Top positive review
One person found this helpful
A scholarly and enjoyable account of one of the giants of pre-scientific medicine
on 27 April 2014
There is an encouraging recent trend in critically revising the biographies of some of the pioneers of modern medicine( Paracelsus, Thomas Willis, William Harvey) in an attempt to integrate the development of Medicine into the wider Scientific Revolution with its emphasis on empirical observation. Even though Medical Science has lagged well behind the rest until the middle of the 19th Century.The author of this engaging intellectual biography succeeds despite the paucity of contemporary accounts, in placing Harvey's life and discoveries within the cultural and socio political context of the early 17 th Century. He describes the empirical and intellectual sources of his revolutionary theory.Although firmly embedded in the traditional Galenic and Aristotelian ideological framework he was guided by the Italian Renaissance novel approaches to anatomical studies with the widespread practice of animal vivisection and human dissection.Vesalius, Fabricius and Columbo had already paved the way by questioning Galenic orthodoxy.
In a series of penetrating essays we follow the labours of Harvey's mind grappling with analogies and metaphors from the observed natural and manmade worlds (river flow, cisterns ,conduits) supplemented by images and notions from the works of political economists , theologians and even alchemists as he attempts to fit his empirical findings within an elaborate philosophical scheme. For instance the notion of circular perfect motion derived from the "Hermetic " philosophers Robert Fludd and Giordano Bruno stimulated his scientific imagination and in turn informed his experimental endeavours.

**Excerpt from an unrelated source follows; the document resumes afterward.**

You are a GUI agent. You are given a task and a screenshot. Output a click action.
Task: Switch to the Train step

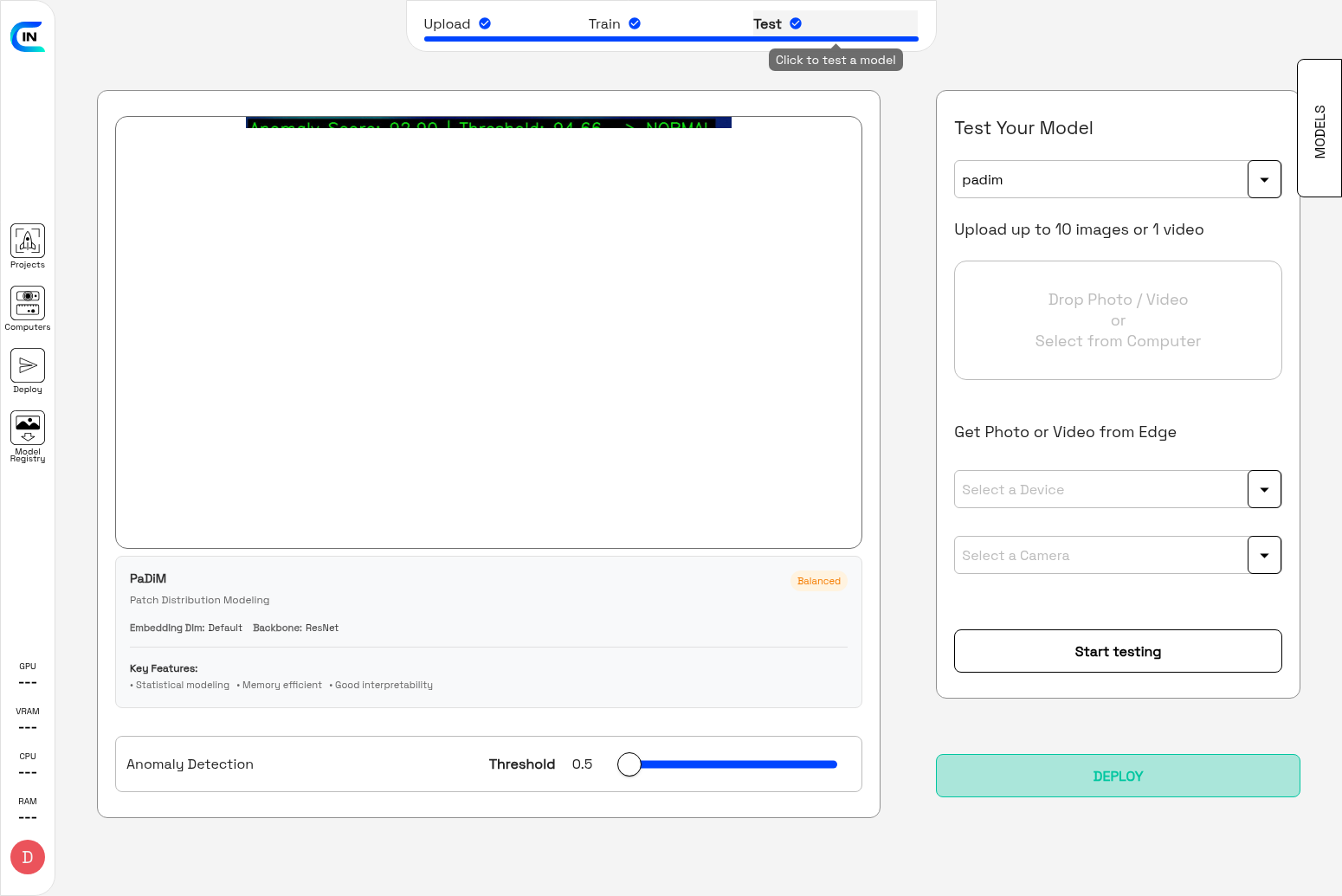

The text brings into focus the amazing energy, inquisitiveness and single mindedness of the ambitious yeoman's son who like the rest of his family was an astute social climber and loyal Royalist. His theory was attacked by the staunch Galenist medical establishment while greeted with enthusiasm by various other intellectuals. It finally became accepted in his own lifetime amongst the younger generation of physicians and anatomists.This was helped by the gradual dominance of the Cartesian mechanical philosophy from which he ironically kept aloof. He surprisingly shunned as well the methodologies inspired by Francis Bacon and Galileo.
In short a skilful well researched work deserving the accolades it received. A minor criticism is the absence of any mention of the Spaniard Michael Servetus one of Harvey's predecessors and the first to describe the pulmonary circulation.